What is expected - Nothing but the lines below from the one holding "At what coordinates should I click to accomplish: Expand" up to and including the one holding "Task: Click 'Dimension" should be copied, exactly and without pictures.

(Collected data entries)
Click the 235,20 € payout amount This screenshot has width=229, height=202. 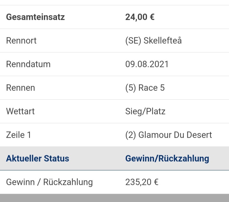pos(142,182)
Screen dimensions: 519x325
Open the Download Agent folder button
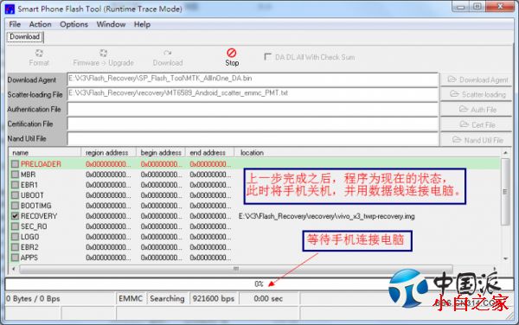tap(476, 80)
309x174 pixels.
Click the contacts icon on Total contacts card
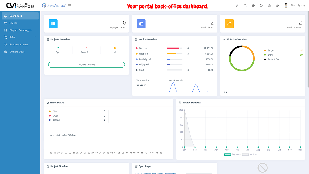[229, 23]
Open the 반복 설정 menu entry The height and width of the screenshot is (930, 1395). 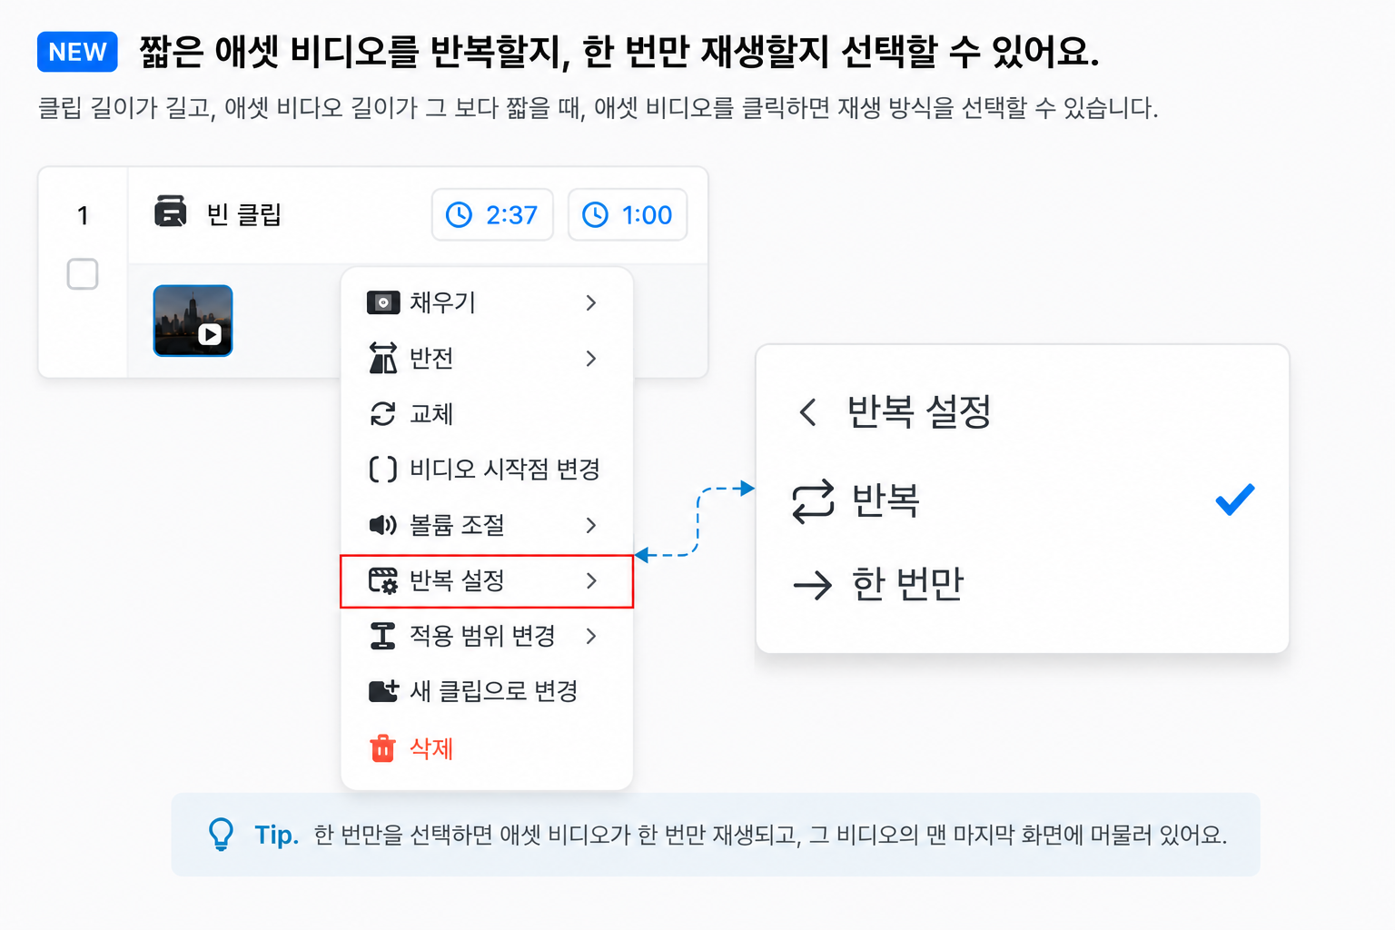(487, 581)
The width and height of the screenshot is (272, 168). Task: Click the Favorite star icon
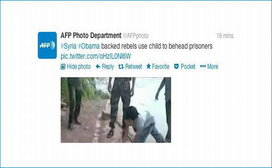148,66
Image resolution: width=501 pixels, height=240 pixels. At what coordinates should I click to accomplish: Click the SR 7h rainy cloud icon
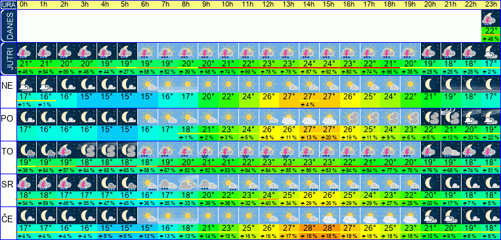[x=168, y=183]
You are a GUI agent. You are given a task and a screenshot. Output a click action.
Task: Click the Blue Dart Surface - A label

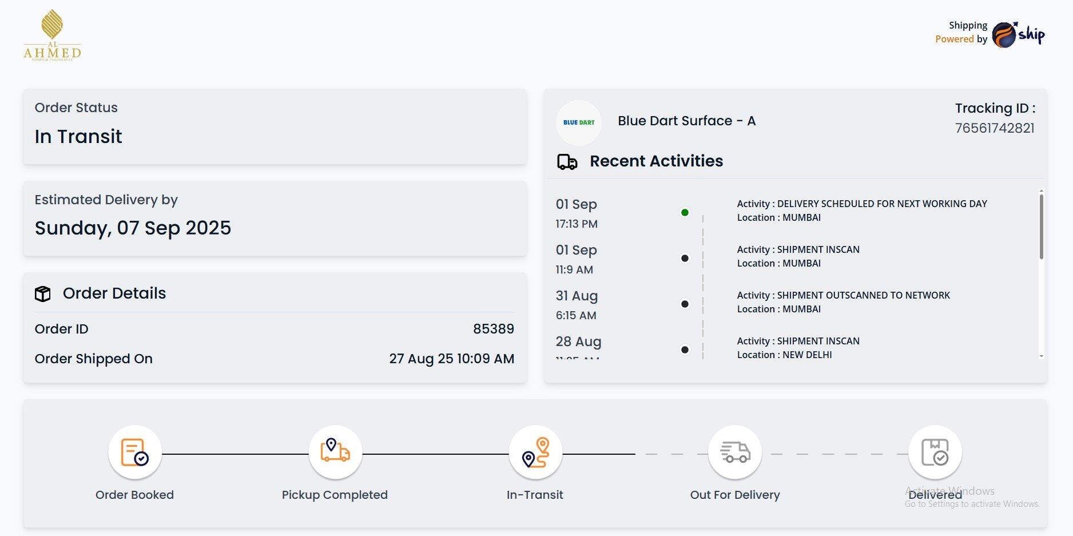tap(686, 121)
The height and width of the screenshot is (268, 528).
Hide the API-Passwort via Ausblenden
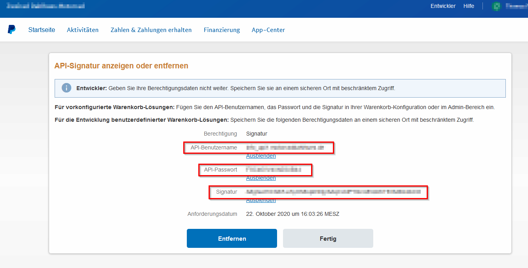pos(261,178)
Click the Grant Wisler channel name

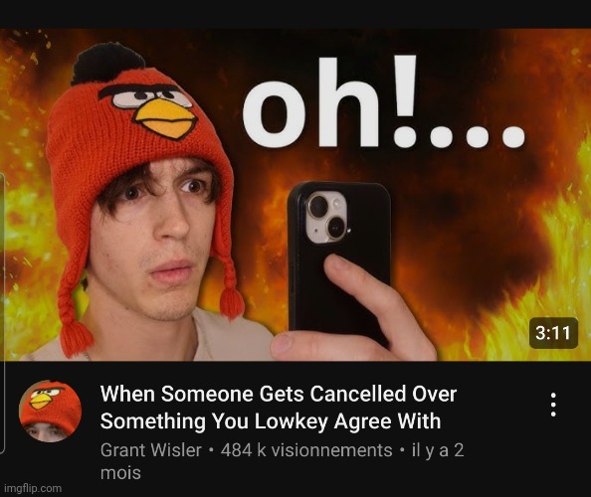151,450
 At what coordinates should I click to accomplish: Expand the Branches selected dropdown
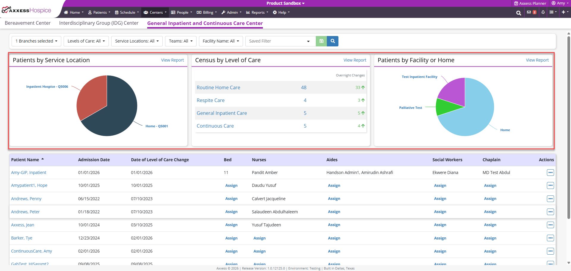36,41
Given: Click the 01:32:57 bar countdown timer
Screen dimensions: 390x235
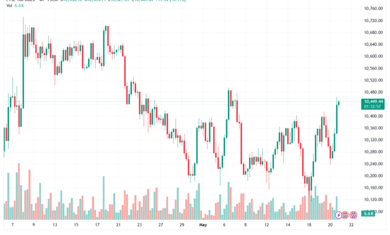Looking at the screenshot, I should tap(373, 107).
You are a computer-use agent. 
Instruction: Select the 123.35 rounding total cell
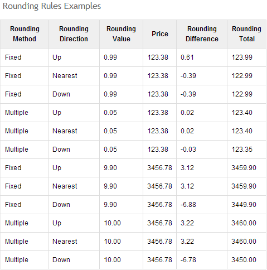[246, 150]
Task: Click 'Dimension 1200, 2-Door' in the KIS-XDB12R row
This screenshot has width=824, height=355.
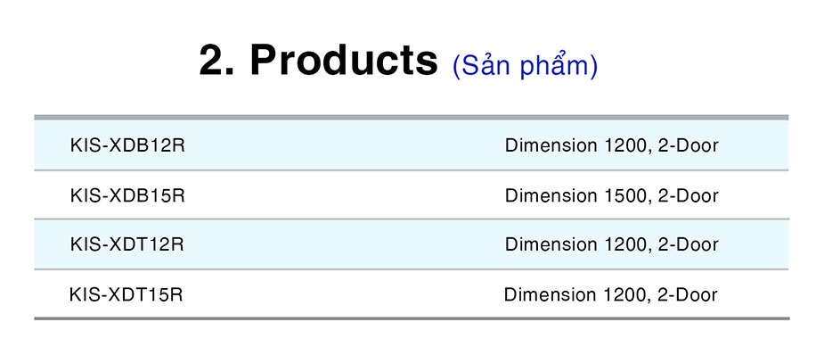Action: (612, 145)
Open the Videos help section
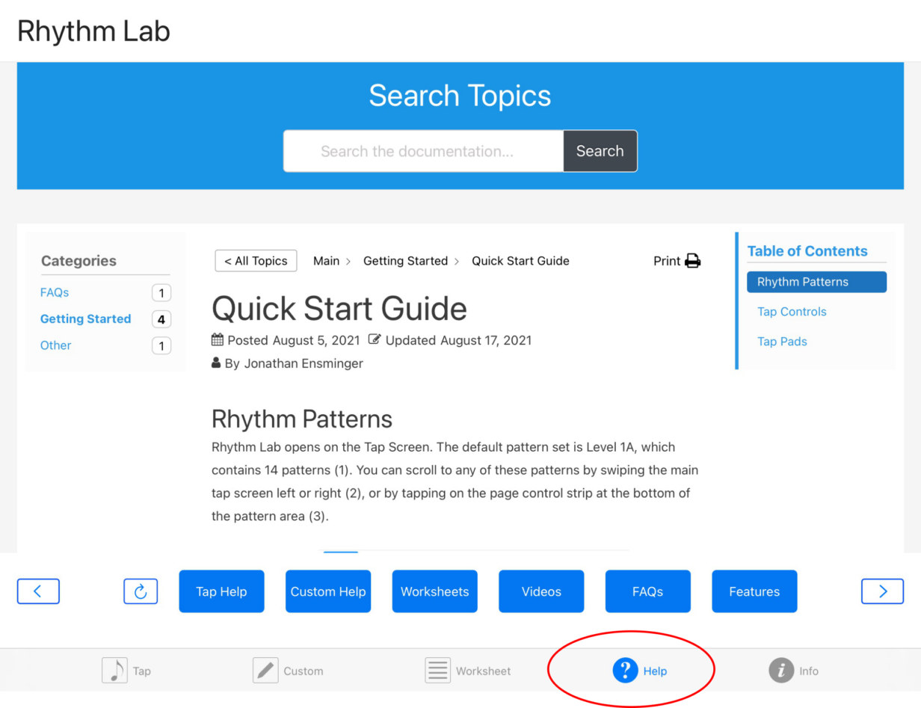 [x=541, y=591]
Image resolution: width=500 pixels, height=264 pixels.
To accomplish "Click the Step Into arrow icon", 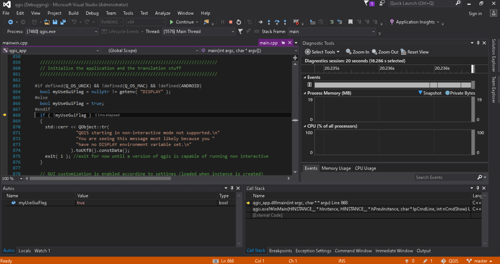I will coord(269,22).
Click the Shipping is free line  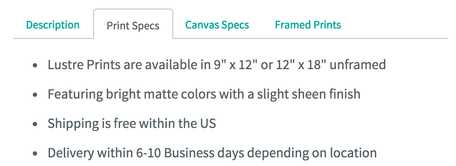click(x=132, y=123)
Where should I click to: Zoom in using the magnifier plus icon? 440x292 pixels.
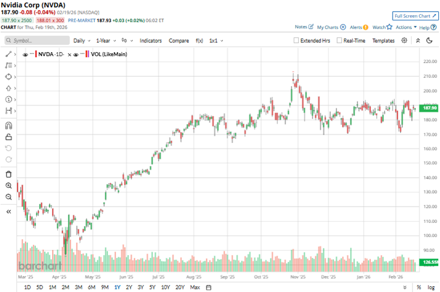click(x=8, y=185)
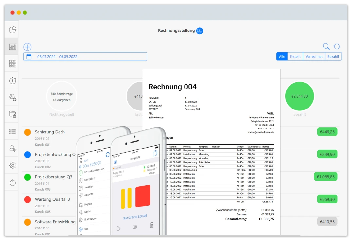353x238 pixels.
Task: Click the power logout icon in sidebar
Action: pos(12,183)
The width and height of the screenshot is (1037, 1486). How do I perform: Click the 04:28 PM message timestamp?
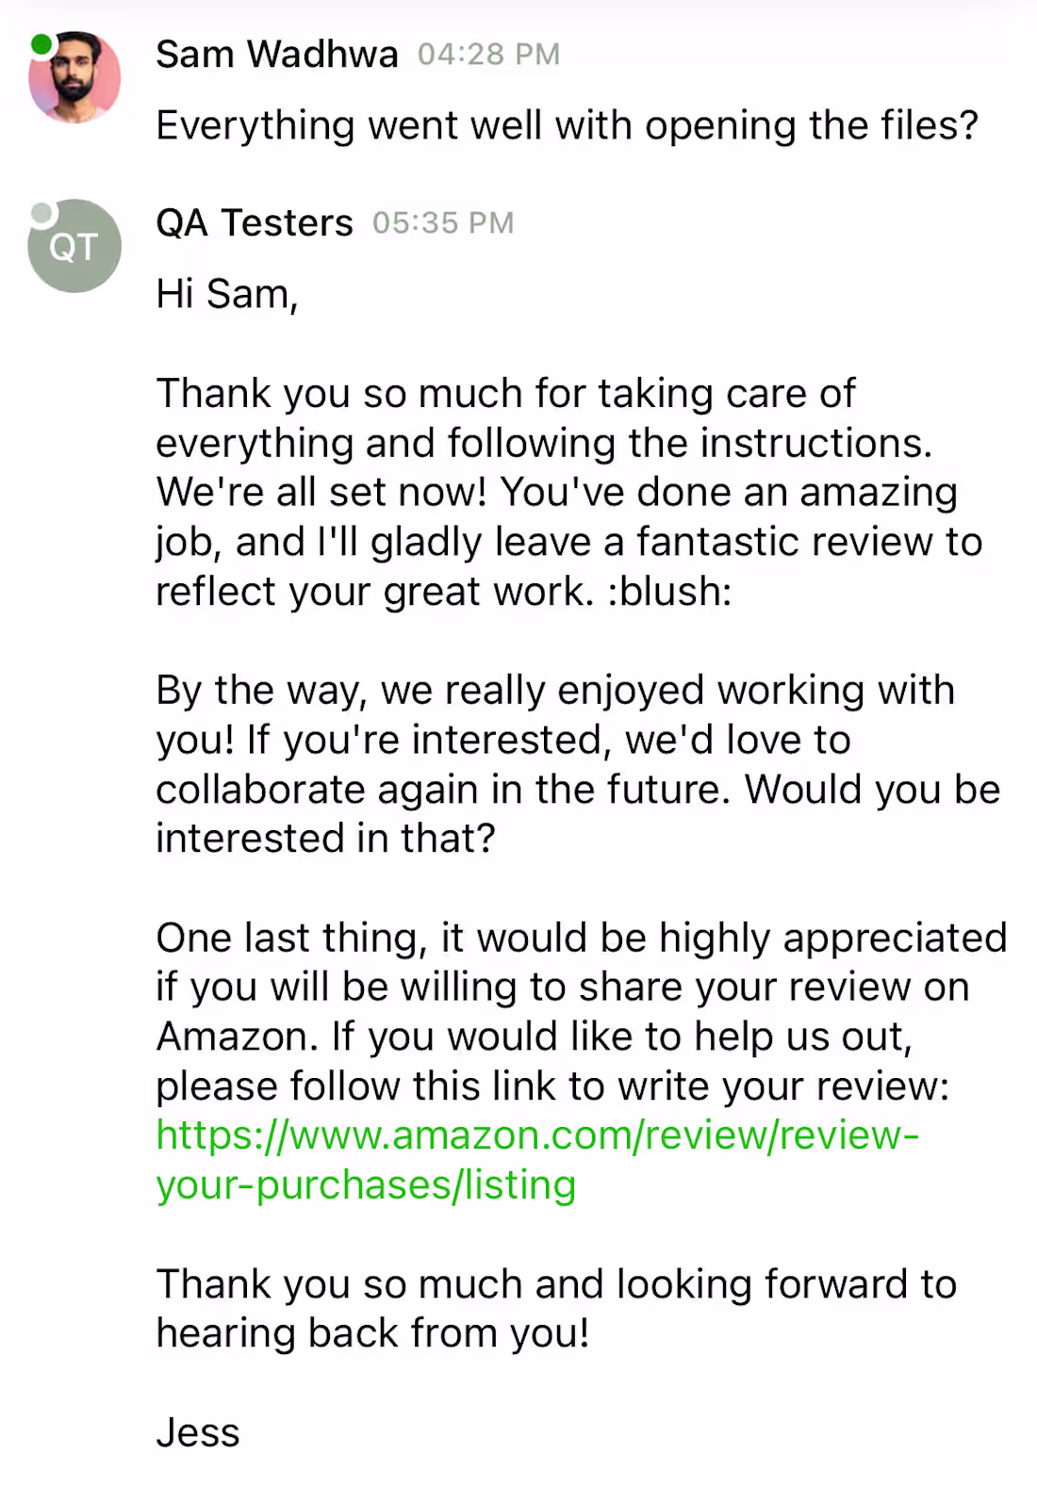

Response to the task -
 At what coordinates should I click to accomplish: Expand the Branches selected dropdown
36,41
Given: Click the 01:32:57 bar countdown timer
Screen dimensions: 390x235
Looking at the screenshot, I should tap(373, 107).
You are a computer-use agent. 
Instruction: Select the 123.35 rounding total cell
[246, 150]
Task: Click 'Dimension 1200, 2-Door' in the KIS-XDB12R row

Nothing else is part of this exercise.